With all of our teams, we talk about degrees of freedom and how to add value and differentiate against indexes and create strategies that are difficult to replicate given the trend towards indexation and exposure, so we're in discussions with our teams with that theme in mind, but we have no new strategy or team that's announcing a product as of yet.

R
Ryan Bailey
Goldman Sachs & Co.

Got it. Thank you very much.

Operator

The next question comes from Kenneth Lee with RBC Capital Markets. Please go ahead.

K
Kenneth Lee
RBC Capital Markets

Thanks for taking my question. Just one on the potential excess cash on the balance sheet available that could potentially help fund the dividend, wonder if you just give us the latest update on that and maybe also help us think through how that excess cash could potentially fluctuate depending on market conditions with the Company might need to hold back? Thanks.

E
Eric Colson
President and Chief Executive Officer

Yes. So the cash that you see on the balance sheet a good chunk of that is really, accumulated throughout the year to pay, incentive compensation at year-end. There's some unpaid dividends in CRA, payables that are on the book. So in general, we hold about $100 million of cash when all of the liabilities are paid. We do use some of that cash for seed investments and we currently have about $40 million of seed there.

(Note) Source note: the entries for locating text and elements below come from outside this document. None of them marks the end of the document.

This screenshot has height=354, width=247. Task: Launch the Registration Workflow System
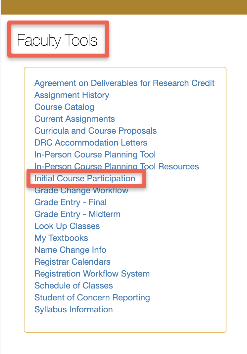point(92,274)
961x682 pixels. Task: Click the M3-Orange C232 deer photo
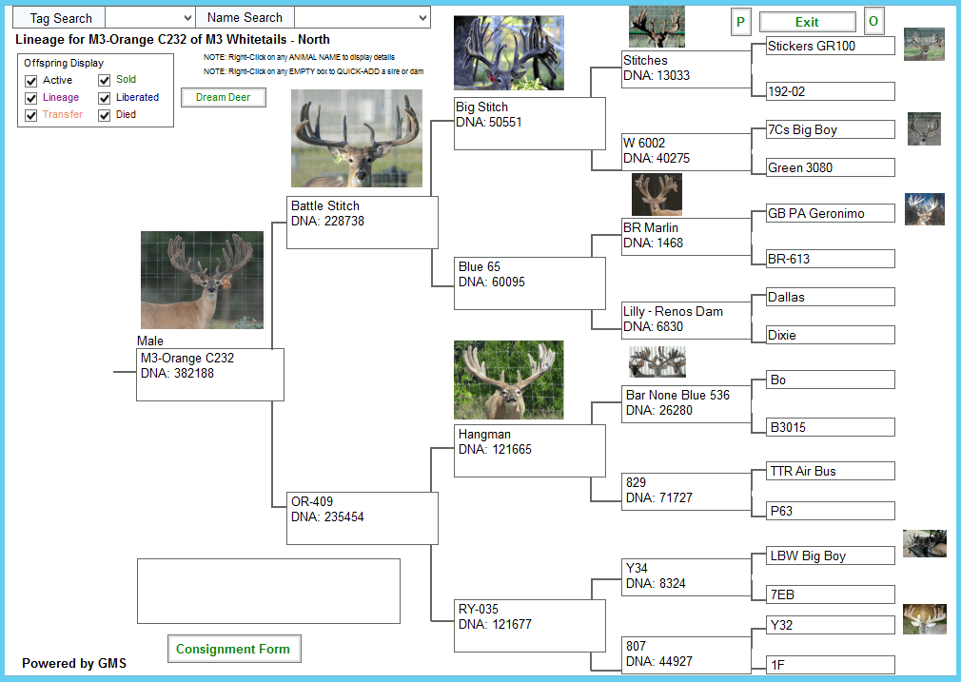click(202, 280)
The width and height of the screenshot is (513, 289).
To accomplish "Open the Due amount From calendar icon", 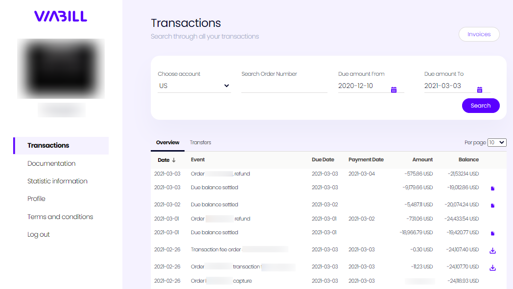I will (394, 90).
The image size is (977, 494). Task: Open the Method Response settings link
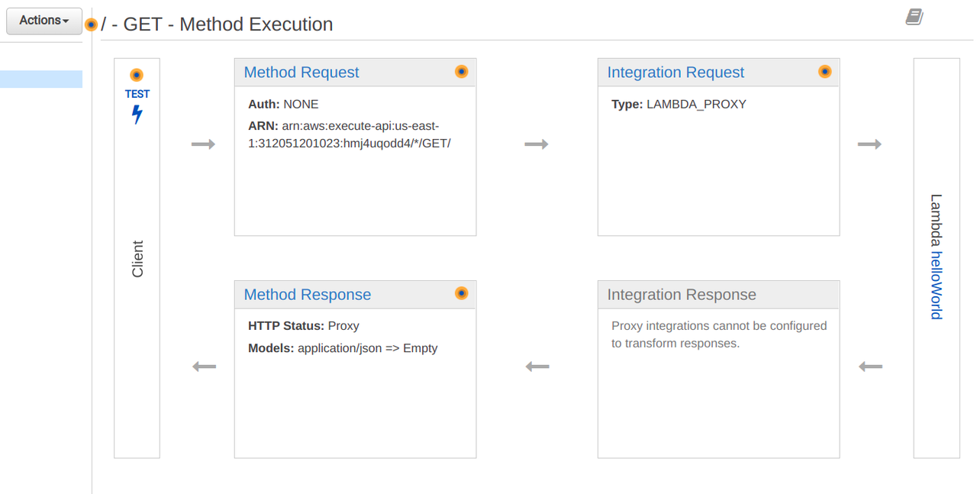click(308, 295)
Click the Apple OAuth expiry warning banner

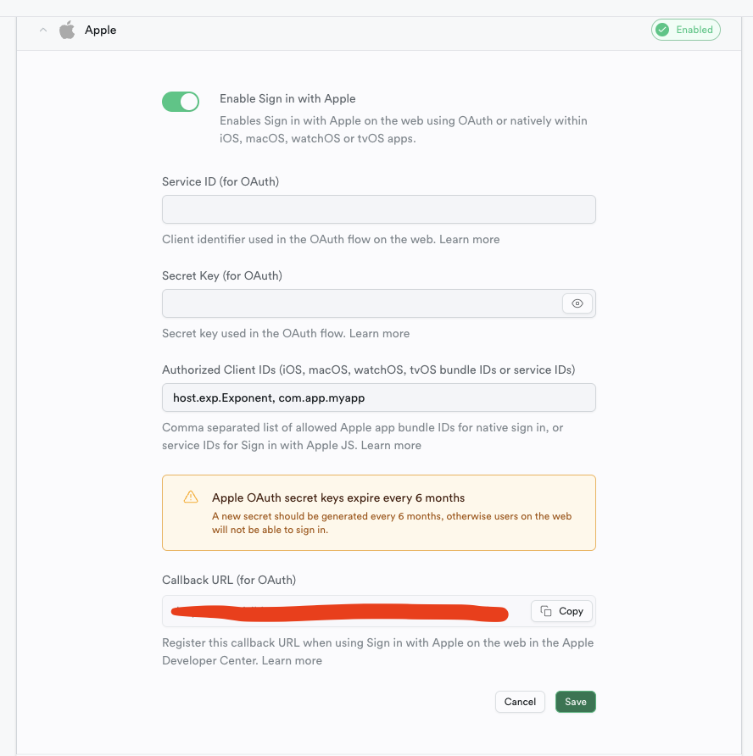pos(378,512)
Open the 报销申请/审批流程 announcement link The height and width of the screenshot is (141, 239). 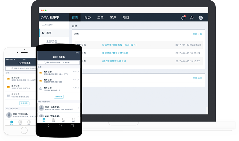[x=119, y=45]
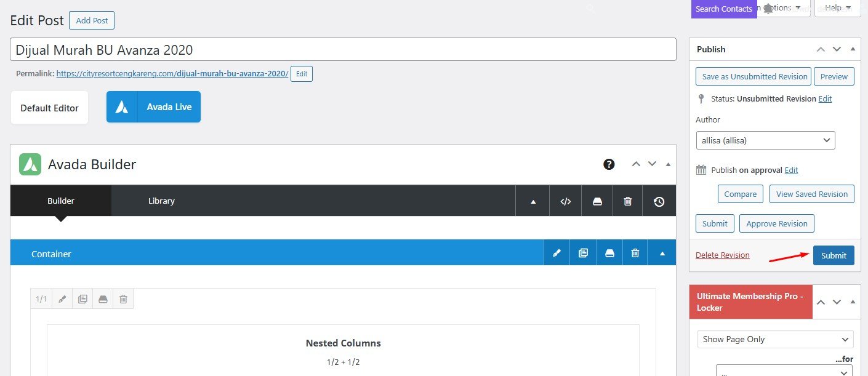Clone the Container using the duplicate icon
The width and height of the screenshot is (868, 376).
tap(583, 253)
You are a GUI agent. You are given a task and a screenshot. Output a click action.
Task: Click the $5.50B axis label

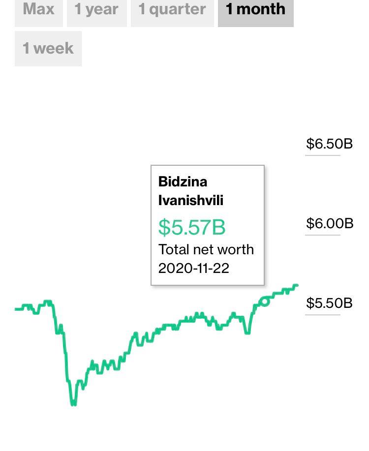(x=329, y=303)
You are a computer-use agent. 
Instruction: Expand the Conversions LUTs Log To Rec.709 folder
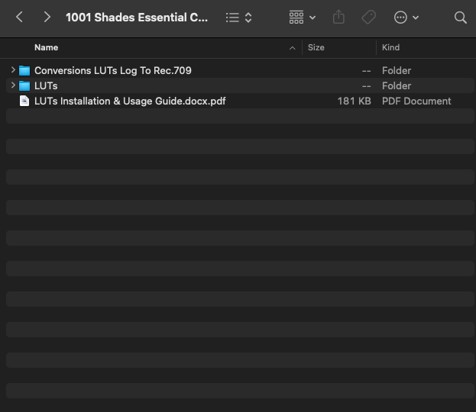pyautogui.click(x=13, y=70)
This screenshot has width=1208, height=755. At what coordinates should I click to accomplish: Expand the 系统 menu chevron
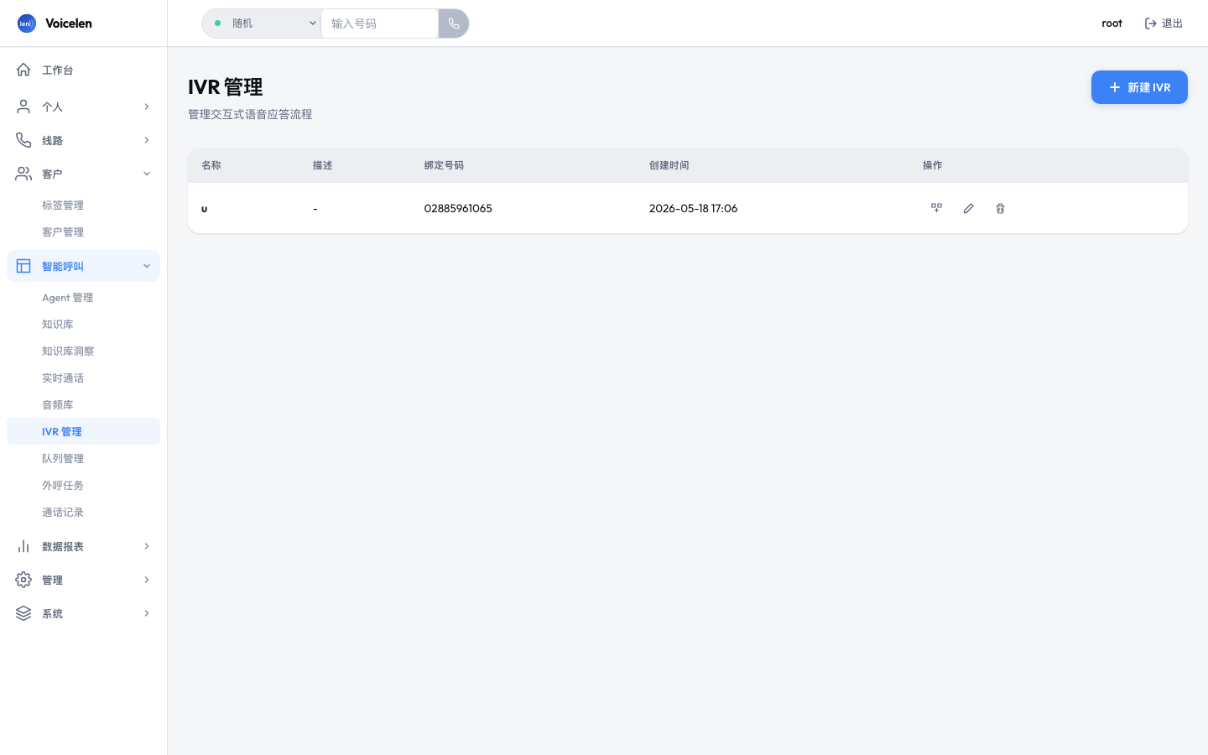tap(147, 613)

So we'll go through the same process at the end of the year when we get to the special dividend, we did provide some insight in the a deck or in sort of the transition from the fixed to the variable and that was done to show the transition not to really help estimate a special at the end of the year. But you can see that through the three quarters we've accumulated, around $1 per share of excess cash that will be available.

But what we get to the end of the year, we'll transition to the variable. So we'll payout 80% of the December earnings, we'll retain that 20% on the balance sheet that won't be paid out, that will be accumulated throughout the year and considered for a special annual in the following year. So that that's about how we think about it.

K
Kenneth Lee
RBC Capital Markets

Gotcha. Thanks. And then one more follow-up, broadly speaking, what's your sense in terms of how clients view the value proposition differentiate investment strategies with multiple degrees of freedom, especially in terms of market volatility. Did you see any change, whether it's an increase or decrease in that kind of interest? Thanks.

E
Eric Colson
President and Chief Executive Officer

Yes. With regards to the high value added approach and strategy that we focus on when you get away from a price momentum market that goes up over the last nine years, 10 years. It's highly beneficial for exposure index oriented products. So with regards to the volatility and our degrees of freedom and our history of delivering inactive approach that has delivered, our belief is that it will be highly beneficial.

K
Kenneth Lee
RBC Capital Markets

Great, thanks.

Operator

The next question is a follow-up from Chris Shutler with William Blair. Please go ahead.

C
Christopher Shutler
William Blair & Company L.L.C.

So C.J., I just want to get a little more clarity on the expenses, particularly the communications in tech line. Just how do we think about the run rate from here? I know you said 10.5 in Q4, but is that the right run rate to think about heading into 2019 and a same type of question on G&A. What's the right run right there?

C
Charles Daley

Yes. So yes, I did guided 10.5 in the fourth quarter and I think I'm absent any clarity that I have today. I think I would use 10.5 would be a good proxy for next year. Tech spend early goes down and so I think we'll continue to make investments in the business, given our new strategies, new asset classes, and investments in distribution technology. So I think that that's about right. And G&A that fluctuates within a range as you can see from history. So my best estimate would be just to use in that quarter. It's going to fluctuate up and down from there based on business activity. But on average I would think several would be a good proxy.

C
Christopher Shutler
William Blair & Company L.L.C.

Okay. Thank you.

End of Q&A

Operator

This concludes the question-and-answer session and the conference has also now concluded. Thank you for attending today's presentation. You may now disconnect.